> _PAGE EXTRACT_:

* START *

Why using ontologies
Being a relatively new technology, how does application of ontology bring business value that is not covered by current solutions, e.g., schemata and information models, and what are its consequences?
Last updated
Being a relatively new technology, how does application of ontology bring business value that is not covered by current solutions, e.g., schemata and information models, and what are its consequences?
Last updated
This section is the result of a discussion with the REPRO group members on the question why we are applying ontologies in the first place as opposed to alternatives, and why we think that investing in this technology will pay off in the end. The discussion results have been further analysed but its final elaboration into this section does not imply the end of the discussion.
The architectural principle of Separation of Concerns is a design principle for separating a computer program into distinct modules such that each addresses a specific set of concerns from the perspective of an identified stakeholder. It is a form of modularity achieved by encapsulating information inside a section of code that has a well-defined interface. From this, a well designed piece of software emerges as a coherent set of separate modules, each of which can live its own life-cycle relatively independent from the other modules. Re-use of modules improves the quality of the overall application landscape, enables independent maintenance and evolution, which lowers the total life-cyce costs of each module.

* END *

[Records of locating words and elements]
* START *

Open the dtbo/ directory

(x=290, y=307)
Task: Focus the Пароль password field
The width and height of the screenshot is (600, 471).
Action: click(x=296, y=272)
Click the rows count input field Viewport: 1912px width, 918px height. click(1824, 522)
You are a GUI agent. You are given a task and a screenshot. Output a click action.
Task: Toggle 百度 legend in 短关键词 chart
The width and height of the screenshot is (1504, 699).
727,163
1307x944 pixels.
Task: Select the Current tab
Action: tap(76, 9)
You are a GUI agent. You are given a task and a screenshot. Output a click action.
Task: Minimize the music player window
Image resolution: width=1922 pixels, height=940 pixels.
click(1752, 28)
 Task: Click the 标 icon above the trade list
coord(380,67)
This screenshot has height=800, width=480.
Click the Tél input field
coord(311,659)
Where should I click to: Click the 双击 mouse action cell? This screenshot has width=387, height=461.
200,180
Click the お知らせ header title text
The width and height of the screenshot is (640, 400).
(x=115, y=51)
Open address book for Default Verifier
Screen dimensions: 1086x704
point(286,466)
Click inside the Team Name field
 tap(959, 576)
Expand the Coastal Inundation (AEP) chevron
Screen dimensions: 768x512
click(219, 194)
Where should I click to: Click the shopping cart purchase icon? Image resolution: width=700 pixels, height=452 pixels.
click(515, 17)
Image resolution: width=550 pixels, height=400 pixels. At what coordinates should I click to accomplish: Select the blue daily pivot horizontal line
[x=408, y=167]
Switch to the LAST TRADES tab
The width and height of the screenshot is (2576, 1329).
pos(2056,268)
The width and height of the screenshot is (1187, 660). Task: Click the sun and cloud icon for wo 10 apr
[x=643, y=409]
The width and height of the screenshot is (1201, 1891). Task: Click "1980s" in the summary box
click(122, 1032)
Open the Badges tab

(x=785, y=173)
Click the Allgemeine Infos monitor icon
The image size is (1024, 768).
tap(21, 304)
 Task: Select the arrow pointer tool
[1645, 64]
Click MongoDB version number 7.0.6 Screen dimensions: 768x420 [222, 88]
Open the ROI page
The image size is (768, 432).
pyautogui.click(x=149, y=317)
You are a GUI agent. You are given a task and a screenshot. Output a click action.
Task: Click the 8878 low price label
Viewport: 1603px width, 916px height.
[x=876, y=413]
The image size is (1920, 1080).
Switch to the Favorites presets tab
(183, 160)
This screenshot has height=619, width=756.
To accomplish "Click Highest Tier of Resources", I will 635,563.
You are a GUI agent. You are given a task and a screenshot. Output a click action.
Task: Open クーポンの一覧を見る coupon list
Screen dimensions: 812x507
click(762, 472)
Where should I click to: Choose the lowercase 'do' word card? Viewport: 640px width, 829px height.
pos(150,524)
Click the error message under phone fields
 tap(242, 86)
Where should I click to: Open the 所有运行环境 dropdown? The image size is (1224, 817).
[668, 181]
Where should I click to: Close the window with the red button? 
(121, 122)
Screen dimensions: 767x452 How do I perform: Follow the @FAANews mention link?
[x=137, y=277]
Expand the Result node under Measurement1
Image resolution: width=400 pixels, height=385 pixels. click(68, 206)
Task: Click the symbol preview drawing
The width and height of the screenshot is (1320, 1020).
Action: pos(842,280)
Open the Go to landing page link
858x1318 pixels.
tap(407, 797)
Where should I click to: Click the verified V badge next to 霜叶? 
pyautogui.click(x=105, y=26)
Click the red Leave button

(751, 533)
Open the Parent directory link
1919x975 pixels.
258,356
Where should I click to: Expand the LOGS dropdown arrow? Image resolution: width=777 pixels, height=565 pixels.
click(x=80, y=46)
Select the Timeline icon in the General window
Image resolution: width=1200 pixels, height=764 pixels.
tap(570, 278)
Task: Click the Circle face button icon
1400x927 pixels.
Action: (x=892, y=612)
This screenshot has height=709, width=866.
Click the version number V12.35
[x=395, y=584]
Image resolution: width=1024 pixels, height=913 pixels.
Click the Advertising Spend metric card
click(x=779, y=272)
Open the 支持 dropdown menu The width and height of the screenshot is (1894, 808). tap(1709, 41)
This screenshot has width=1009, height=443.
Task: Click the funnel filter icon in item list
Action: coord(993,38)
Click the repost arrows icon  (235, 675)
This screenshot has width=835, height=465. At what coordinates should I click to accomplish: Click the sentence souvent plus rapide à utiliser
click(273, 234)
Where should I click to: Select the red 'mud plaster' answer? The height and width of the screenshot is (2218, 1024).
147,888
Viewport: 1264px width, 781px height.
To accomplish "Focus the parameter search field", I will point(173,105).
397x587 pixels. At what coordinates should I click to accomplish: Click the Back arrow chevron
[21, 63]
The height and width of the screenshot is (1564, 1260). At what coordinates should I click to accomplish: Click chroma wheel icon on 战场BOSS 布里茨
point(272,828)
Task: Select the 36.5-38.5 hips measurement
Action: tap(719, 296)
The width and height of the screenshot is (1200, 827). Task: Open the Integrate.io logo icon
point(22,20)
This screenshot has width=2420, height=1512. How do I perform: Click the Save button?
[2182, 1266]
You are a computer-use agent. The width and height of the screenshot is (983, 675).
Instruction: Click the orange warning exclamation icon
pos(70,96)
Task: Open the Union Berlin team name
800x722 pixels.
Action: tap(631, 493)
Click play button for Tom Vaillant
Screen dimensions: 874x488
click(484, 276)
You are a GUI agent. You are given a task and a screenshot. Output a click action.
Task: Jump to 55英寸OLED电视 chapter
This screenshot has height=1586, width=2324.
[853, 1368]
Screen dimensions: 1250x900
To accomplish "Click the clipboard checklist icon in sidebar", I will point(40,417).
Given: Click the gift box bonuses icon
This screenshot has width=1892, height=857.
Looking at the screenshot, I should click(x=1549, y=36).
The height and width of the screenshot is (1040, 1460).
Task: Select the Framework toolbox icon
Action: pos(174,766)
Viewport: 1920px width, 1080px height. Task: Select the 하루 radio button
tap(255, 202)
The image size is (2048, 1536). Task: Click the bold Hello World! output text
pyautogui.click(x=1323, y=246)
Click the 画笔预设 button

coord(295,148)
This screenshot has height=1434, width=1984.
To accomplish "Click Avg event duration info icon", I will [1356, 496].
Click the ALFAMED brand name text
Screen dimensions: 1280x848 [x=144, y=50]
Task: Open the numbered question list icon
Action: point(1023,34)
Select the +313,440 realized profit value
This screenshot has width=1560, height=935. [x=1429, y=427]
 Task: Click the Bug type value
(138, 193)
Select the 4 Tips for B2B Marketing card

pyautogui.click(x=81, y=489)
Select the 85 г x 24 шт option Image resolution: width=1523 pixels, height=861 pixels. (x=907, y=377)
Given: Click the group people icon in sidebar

* END *

> _GIVEN INSTRUCTION_:
Please say who took part in the discussion that produced the section on why ontologies are used.

> _SOLVED EXERCISE_:
The REPRO group members.